Saat aku kenal dengan seseorang dalam sebuah komunitas spiritual yang sudah cukup lama berkutat didalamnya dalam hitungan tahun, ternyata kulihat tidak ada perubahan yang signifikan yang bisa dia dapatkan dari tempat itu. Memang menurut penuturannya, dia adalah seseoran yang rajin sholatnya, sering bertafakur dimalam hari dan bertawajuh. Tapi sangat mengagetkan pada saat dia ternyata adalah orang yang memandang seks itu adalah kebebasan, tidak harus melakukannya setelah menikah.
Uhm, dan menurutnya orang yang memandang seks itu harus menikah dulu adalah orang yang terikat oleh syariat agama. Dia menganggap bahwa ajarannya yang diterima itu adalah ajaran menuju makrifat, tapi yang kutahu bukan seperti itu makrifat.

Belum lagi kulihat ternyata dia masih saja menjadi orang yang saat menghadapi penderitaan hidup harus lari dan dari kenyataan dan tidak ikhlas dan pasrah menerimanya. Ah, rasanya kok sama saja dengan aku. Kupikir dia akan menjadi orang yang sudah lebih bisa menghadapi kenyataan hidup.
Menurutnya, saat dia menjalani laku spiritual yang diajarkan dikomunitasnya, dia merasa mendapat ketenangan yang luar biasa, sebuah pertemuan dengan yang Maha Tinggi. Seharusnya bila memang dia sudah mencapai tingkatan itu, pada saat dia keluar dari “proses” itu dan kembali kepada dunia yang nyata ini, dia sudah menjadi orang yang sabar dan pasrah menerima ketetapan hidup, pahitnya hidup.
Kalau masih begitu, lantas apa yang sebenarnya dia lakukan selama bertahun-tahun itu ? apa yang dia dapatkan ?

Dalam praktek yang lainnya, seseorang itu haruslah bermursyid, yang silsilahnya langsung dari nabi Muhammad, sehingga bila tidak bermursyid kesitu akan dianggap tidak sah dan tersesat. Sang mursyid pun akhirnya diagung-agungkan, dikultuskan. Loh …. Apa harus bermursyid untuk mengenal Tuhan ? apa harus ada perantara ?

Uhm, jiwa ini akhirnya terombang ambing tak menentu, ingin mengenalNya malah harus mengenal yang lain-lain. Laku spiritual tidak lagi melihat pada dasar tuntunan yang sudah diturunkanNya lewat Al-quran, sehingga tidak lagi dipikirkan apakah jalan itu memang bisa membawa pencerahan atau tidak, cukup dengan mendengar bahwa ditempat A banyak orang yang menemukan pencerahan maka kita pun akan belajar kesana, sekalipun harus menempuh perjalanan yang jauh. Laku spiritual yang membuat sakit diri sendiri dan juga melelahkan pun dilakukan, karena dianggap untuk melepaskan dan belajar menderita.
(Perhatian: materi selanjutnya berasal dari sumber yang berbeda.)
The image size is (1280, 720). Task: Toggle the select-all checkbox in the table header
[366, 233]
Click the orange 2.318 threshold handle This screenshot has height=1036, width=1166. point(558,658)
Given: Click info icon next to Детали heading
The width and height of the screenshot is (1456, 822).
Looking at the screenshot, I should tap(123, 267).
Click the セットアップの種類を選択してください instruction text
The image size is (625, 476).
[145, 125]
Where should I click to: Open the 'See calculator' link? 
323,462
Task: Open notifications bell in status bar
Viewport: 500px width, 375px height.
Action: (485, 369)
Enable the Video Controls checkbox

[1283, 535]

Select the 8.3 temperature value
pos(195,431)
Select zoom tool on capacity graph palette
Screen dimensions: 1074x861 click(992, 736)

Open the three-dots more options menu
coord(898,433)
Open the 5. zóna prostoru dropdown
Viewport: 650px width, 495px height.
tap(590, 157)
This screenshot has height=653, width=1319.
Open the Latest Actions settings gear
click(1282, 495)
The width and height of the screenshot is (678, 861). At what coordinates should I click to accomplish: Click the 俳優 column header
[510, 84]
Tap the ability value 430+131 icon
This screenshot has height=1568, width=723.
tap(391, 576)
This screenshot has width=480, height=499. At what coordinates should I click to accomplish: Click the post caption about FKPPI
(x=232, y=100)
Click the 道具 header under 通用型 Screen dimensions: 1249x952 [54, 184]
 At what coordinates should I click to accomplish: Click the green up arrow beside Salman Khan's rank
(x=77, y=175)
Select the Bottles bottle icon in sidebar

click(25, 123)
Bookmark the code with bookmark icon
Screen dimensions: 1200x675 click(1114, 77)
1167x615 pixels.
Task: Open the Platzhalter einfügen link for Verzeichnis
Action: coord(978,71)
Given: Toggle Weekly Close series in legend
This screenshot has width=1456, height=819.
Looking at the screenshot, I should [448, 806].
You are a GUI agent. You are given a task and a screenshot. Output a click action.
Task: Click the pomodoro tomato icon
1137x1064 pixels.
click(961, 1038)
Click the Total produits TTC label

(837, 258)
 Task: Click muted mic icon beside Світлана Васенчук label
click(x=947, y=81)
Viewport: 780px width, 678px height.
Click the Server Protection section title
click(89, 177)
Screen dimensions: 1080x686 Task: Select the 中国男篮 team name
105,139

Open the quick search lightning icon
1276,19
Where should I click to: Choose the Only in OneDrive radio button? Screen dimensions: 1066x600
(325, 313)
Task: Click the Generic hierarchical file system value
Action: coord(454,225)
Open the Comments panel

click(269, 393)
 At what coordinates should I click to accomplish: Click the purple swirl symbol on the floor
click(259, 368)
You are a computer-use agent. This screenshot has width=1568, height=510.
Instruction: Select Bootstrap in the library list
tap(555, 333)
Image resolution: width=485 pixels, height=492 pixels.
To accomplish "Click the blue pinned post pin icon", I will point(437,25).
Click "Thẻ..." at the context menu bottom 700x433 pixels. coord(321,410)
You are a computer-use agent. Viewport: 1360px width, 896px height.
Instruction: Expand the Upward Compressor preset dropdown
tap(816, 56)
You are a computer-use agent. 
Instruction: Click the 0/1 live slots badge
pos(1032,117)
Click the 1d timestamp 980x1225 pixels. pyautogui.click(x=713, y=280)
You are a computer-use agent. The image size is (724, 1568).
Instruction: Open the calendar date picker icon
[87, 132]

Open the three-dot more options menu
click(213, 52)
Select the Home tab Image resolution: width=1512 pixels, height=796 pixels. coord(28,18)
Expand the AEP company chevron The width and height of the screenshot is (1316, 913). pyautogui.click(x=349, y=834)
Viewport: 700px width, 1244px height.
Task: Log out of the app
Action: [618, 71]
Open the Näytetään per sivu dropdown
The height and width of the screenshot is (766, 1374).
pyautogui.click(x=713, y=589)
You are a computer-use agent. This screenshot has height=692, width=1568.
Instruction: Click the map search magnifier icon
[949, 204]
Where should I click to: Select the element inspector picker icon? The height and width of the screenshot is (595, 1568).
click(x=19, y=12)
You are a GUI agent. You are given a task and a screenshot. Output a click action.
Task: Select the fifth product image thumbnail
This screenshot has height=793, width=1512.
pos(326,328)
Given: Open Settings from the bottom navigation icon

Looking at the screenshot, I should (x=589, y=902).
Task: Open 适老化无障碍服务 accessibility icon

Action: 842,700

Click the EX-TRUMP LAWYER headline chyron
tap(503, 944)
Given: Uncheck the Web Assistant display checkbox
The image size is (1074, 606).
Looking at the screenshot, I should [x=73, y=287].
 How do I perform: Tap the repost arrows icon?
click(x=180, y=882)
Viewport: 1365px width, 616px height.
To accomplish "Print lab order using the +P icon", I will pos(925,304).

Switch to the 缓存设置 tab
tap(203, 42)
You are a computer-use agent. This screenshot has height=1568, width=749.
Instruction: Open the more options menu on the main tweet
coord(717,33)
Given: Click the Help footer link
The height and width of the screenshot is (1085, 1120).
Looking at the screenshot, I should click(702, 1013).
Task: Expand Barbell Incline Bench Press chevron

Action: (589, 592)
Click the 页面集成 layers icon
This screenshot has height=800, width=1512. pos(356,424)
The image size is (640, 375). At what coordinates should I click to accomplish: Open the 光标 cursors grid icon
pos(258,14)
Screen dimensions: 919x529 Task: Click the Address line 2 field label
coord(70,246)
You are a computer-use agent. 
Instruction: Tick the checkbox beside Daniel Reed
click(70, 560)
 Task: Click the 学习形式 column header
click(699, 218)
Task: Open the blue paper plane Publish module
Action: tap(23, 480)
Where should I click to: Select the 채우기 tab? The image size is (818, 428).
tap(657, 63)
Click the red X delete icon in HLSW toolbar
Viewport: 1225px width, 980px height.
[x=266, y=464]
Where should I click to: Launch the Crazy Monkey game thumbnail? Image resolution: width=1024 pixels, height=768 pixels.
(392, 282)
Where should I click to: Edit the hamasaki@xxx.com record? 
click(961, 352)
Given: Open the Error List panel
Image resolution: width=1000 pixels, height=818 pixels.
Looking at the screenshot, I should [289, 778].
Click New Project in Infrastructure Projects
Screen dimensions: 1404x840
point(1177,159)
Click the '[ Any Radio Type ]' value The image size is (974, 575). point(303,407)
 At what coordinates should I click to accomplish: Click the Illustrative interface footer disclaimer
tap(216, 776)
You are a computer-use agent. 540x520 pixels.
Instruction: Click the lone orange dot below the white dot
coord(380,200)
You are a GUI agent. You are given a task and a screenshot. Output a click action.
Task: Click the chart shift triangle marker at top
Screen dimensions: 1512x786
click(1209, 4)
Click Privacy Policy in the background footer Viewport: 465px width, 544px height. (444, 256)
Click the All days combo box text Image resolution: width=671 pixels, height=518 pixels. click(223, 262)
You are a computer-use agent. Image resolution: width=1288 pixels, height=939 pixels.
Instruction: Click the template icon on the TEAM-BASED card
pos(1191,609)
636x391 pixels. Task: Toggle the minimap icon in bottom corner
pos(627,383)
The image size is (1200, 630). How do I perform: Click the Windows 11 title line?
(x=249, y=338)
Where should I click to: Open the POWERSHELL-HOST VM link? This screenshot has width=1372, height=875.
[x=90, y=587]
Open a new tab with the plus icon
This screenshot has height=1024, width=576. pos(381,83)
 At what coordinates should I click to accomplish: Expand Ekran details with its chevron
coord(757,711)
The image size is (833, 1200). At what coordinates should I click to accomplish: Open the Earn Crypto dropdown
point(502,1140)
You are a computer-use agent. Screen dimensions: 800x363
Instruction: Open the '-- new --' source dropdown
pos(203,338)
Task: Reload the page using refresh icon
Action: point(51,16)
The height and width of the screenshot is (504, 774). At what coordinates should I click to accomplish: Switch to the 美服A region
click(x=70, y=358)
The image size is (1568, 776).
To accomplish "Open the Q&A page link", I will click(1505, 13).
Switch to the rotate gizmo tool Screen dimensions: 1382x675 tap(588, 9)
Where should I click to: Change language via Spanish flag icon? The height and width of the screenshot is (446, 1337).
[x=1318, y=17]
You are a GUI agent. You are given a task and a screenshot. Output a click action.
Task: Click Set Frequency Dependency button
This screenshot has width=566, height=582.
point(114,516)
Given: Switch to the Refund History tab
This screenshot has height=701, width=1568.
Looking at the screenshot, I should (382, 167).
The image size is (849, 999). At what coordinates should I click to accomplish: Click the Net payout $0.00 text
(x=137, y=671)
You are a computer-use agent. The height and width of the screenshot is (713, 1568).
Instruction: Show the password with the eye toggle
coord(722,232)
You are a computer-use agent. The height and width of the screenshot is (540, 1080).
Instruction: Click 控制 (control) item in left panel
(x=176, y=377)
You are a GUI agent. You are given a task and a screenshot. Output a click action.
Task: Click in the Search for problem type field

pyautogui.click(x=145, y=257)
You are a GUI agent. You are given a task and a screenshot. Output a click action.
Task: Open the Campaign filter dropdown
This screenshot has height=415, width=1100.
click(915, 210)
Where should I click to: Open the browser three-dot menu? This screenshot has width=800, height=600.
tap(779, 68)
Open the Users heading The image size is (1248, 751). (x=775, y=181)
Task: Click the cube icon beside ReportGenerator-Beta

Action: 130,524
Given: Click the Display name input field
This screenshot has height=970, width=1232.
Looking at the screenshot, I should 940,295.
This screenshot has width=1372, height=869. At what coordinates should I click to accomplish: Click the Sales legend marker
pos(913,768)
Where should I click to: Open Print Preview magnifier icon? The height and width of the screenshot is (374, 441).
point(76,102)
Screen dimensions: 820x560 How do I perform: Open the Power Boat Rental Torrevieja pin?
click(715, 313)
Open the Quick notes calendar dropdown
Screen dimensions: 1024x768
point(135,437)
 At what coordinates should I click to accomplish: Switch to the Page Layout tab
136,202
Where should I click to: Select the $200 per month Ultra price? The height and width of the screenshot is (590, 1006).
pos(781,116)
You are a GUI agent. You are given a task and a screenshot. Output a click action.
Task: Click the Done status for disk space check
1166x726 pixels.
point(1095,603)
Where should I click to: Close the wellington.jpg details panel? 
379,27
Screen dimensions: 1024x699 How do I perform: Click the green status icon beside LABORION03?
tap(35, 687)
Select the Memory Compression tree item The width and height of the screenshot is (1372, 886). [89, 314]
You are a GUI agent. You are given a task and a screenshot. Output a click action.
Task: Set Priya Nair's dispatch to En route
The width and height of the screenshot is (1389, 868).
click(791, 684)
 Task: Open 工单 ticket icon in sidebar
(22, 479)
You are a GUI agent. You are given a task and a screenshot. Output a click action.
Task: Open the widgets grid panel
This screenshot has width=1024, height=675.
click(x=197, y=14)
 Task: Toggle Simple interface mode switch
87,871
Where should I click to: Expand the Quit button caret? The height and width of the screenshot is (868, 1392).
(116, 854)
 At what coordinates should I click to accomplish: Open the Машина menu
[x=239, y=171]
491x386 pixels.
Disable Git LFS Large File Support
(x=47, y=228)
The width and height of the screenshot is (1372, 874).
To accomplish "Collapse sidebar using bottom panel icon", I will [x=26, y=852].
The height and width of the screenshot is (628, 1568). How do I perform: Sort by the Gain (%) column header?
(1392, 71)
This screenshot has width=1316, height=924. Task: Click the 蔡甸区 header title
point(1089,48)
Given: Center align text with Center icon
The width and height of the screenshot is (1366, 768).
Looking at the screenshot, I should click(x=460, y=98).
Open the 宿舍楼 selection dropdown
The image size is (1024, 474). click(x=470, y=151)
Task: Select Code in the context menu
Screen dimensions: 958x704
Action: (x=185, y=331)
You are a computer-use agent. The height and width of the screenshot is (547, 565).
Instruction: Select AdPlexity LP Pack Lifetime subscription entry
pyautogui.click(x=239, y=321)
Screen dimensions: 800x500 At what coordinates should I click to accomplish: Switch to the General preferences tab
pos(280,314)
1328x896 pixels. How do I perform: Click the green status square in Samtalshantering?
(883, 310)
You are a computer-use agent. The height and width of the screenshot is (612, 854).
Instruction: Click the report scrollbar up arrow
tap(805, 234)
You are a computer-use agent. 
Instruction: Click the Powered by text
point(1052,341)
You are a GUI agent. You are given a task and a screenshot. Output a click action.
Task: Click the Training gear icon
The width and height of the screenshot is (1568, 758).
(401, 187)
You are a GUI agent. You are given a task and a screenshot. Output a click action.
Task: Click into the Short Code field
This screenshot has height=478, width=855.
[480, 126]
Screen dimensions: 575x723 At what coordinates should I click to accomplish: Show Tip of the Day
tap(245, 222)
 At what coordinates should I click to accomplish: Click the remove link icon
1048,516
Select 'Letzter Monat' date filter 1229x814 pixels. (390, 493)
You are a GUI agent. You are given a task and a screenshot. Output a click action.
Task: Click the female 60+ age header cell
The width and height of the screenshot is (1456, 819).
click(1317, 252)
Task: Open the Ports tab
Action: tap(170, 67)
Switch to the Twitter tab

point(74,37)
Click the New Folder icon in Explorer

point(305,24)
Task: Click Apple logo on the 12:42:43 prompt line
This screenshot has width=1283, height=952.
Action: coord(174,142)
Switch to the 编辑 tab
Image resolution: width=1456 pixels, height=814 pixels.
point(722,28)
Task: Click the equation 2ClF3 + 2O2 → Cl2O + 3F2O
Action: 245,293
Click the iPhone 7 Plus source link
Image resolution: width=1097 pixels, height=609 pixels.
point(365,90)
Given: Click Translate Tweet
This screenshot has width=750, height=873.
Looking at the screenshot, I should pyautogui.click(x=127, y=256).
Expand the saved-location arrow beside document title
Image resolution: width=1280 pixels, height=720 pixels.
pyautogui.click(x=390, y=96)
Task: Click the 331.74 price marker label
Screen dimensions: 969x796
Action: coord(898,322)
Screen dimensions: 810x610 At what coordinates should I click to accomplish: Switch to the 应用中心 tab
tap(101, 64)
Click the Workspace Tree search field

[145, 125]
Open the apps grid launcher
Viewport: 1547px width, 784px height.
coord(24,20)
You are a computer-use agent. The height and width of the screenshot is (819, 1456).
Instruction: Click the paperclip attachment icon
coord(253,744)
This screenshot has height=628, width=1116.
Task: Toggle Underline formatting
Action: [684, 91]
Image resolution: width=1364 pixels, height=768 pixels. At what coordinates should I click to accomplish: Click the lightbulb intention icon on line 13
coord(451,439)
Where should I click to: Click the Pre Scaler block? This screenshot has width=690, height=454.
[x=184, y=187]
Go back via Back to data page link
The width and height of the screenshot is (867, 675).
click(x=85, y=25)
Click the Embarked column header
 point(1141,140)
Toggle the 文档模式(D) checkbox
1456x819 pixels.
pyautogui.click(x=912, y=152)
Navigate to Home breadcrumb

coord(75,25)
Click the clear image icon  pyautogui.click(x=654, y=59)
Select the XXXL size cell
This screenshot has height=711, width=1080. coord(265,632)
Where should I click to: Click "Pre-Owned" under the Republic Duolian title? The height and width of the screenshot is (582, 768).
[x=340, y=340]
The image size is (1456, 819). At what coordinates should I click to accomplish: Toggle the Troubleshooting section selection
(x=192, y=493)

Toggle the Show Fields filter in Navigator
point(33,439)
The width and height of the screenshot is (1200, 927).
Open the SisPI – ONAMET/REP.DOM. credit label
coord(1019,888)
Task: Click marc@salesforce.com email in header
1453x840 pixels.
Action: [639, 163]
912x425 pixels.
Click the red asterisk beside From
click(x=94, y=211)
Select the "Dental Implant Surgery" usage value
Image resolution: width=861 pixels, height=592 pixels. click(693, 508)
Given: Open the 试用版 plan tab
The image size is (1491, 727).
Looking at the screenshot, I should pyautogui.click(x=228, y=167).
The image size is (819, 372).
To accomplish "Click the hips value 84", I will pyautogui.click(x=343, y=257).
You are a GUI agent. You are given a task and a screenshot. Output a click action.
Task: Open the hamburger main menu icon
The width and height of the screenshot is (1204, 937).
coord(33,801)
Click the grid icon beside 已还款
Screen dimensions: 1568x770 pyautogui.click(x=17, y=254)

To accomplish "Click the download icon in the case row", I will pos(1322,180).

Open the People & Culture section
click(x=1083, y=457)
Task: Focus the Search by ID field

Ekstasi-ekstasi yang ditimbulkan dari laku spiritual pun akhirnya menjadi candu untuk mencari ketentraman hati dan pencerahan.

Candu itu pun akhirnya bisa saja menjadi berhala, karena laku spiritual itu dianggap lebih bisa membawa seseorang bertemu Tuhan dibandingkan syariat yang sudah diwariskan oleh nabi yang diperintahkan langsung olehNya.